CES 2025: How does NVIDIA use 3 keys to promote AI technology innovation?

CES 2025

The rapid rise of AI is changing our world at an unprecedented speed, and NVIDIA is undoubtedly a pivotal driver in this wave! At the just-concluded CES 2025, NVIDIA's multiple announcements have once again led the industry direction. Whether it is breakthroughs in hardware performance or the popularization of AI applications, they have injected strong momentum into the future development of AI technology.
Today, we will focus on some of NVIDIA’s latest announcements at CES and how these updates will affect our future!

What is CES?

CES(Consumer Electronics Show) is one of the most influential technology shows in the world, held every year in Las Vegas, USA. This exhibition is like the Olympics in the technology world, bringing together technology giants and start-up companies from all over the world to showcase the latest products and technologies and outline for us what future technology will look like.

Why is CES so important?

Trend indicators for technology trends
CES is like a trailer for the technology industry. The products and technologies displayed every year usually contain the development direction of the next few years. For example, technologies that debuted at CES in the past, including smartphones, 4K TVs, self-driving cars, and virtual reality devices, have since become mainstream.

CES sign

NVIDIA’s core position in the field of AI

When it comes to the infrastructure of AI technology, NVIDIA is like the engineer who builds the highway for AI, and their graphics card (GPU) is the engine that enables AI to advance rapidly!
With its leading hardware performance and complete software ecosystem, NVIDIA has become a key force in promoting the application of AI technology. At the just-concluded CES 2025, NVIDIA launched three new graphics cards, which are like equipping the fast-moving racing car of AI with a more powerful engine, exponentially improving technological innovation.

The perfect balance of performance and price: AI is about to land in the homes of ordinary people

The new products released by NVIDIA at CES not only achieve further breakthroughs in performance, but more surprisingly, the price is also greatly reduced. Taking one of the graphics cards as an example, the computing power has been increased by 15%, but the price is 200 US dollars cheaper than the previous generation!

What does this change mean? Because the operation of AI technology requires extremely strong computing power, and the graphics card is the core that supports all AI training. In the past, due to expensive equipment, only Silicon Valley technology giants could afford AI. However, with NVIDIA's announcement at CES, it can be expected that the threshold for hardware will be significantly lowered in the future, allowing more people to have the opportunity to participate in AI applications.

Whether designers, researchers, or even start-up teams, they can obtain powerful computing power at a lower cost and accelerate the realization of ideas through AI.

Software and hardware integration: How does NVIDIA lower the threshold for AI?

NVIDIA's key to lowering the threshold for AI lies not only in improving hardware performance, but also in their seamless integration of hardware and software to create a complete ecosystem, which ultimately significantly reduces costs.
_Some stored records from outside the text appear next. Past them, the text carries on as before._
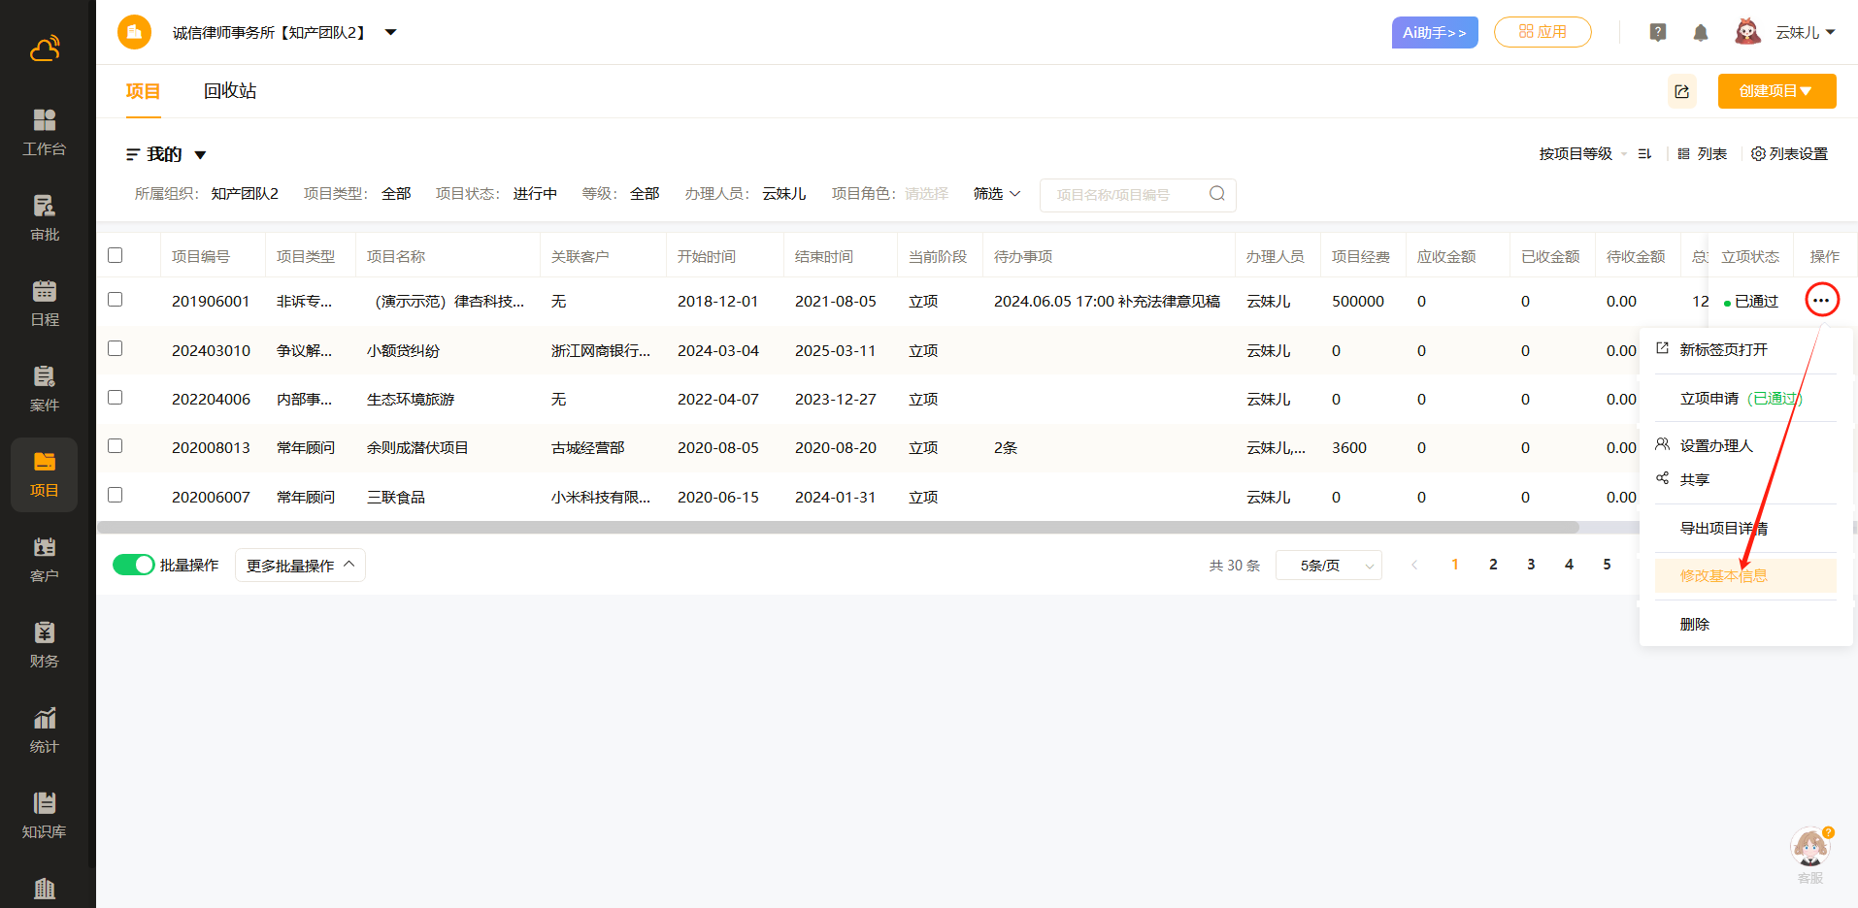Select the checkbox for project 202403010
This screenshot has height=908, width=1858.
coord(116,348)
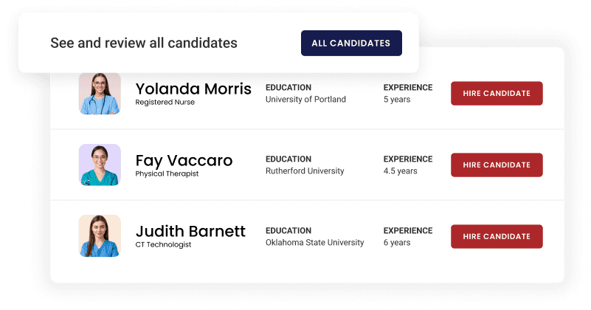Click the Fay Vaccaro name
This screenshot has width=591, height=310.
pyautogui.click(x=184, y=160)
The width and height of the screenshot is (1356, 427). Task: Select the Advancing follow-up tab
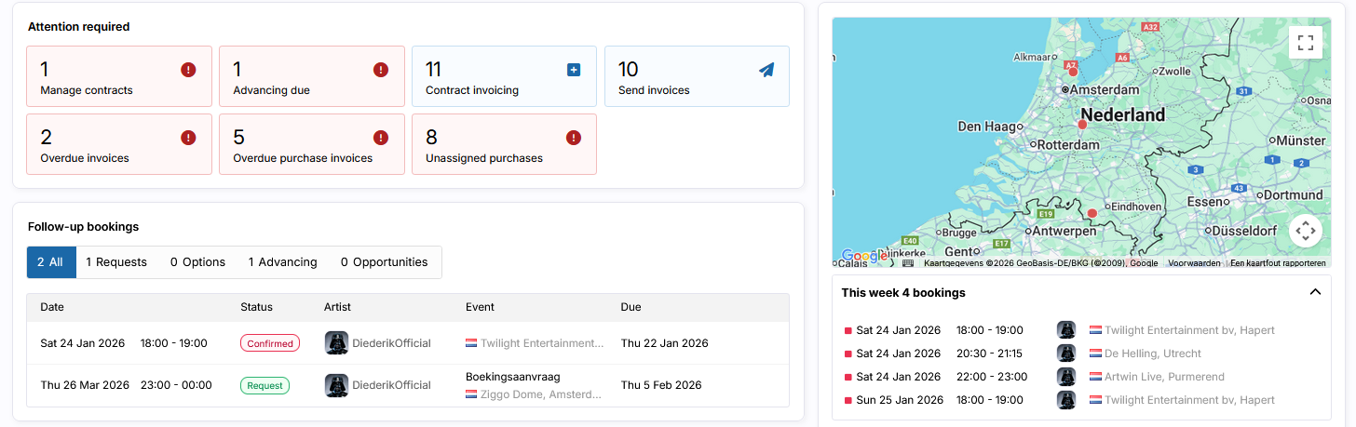click(x=282, y=262)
NVIDIA is now like an efficient manufacturing factory. It not only has high-performance products, but also optimizes production tools and improves every process to maximize operational potential.

For example,NVIDIA's CUDA platform (CUDA, full name Compute Unified Device Architecture unified computing architecture)It's like an intelligent production line in a factory, specifically designed to help developers "squeeze out" the full potential of hardware. In the past, when training AI models, the computing efficiency may be greatly reduced due to insufficient programming design, which wastes a lot of computing resources. CUDA is like a professional process optimization tool that helps developers quickly complete efficient programming, so that every bit of computing power can be fully utilized, further shortening training time and saving costs.

And another core technology——TensorRT , can be seen as a designer who makes the final product "weightless".
Before AI applications are deployed to actual devices (such as mobile phones and smart homes), they often need to be optimized to ensure that they can run smoothly in environments with limited hardware resources. TensorRT can automatically streamline the original "huge model" into a suitable version, which not only improves operating efficiency, but also reduces the demand for hardware. In this way, the equipment cost will naturally be reduced.

In addition, NVIDIA’s focus on hardware productionsupply chainIn-depth optimization has also been carried out. They use more sophisticated chip process technology to make each graphics card more dense in performance, which means they use less material to make a more powerful product.
At the same time, mass production and global sales layout have also further reduced manufacturing and logistics costs.
The accumulation of these details allows NVIDIA to launch products with stronger performance but lower prices.

To use a simple metaphor, NVIDIA is not only a "car builder" but also a "road builder."
They use hardware to provide powerful basic performance, use software to solve high-threshold problems in applications, and then use efficient production and optimization technology to reduce costs, ultimately allowing AI technology to move from the laboratory into daily life and become something that everyone can control. tools.

How does NVIDIA drive AI technology progress?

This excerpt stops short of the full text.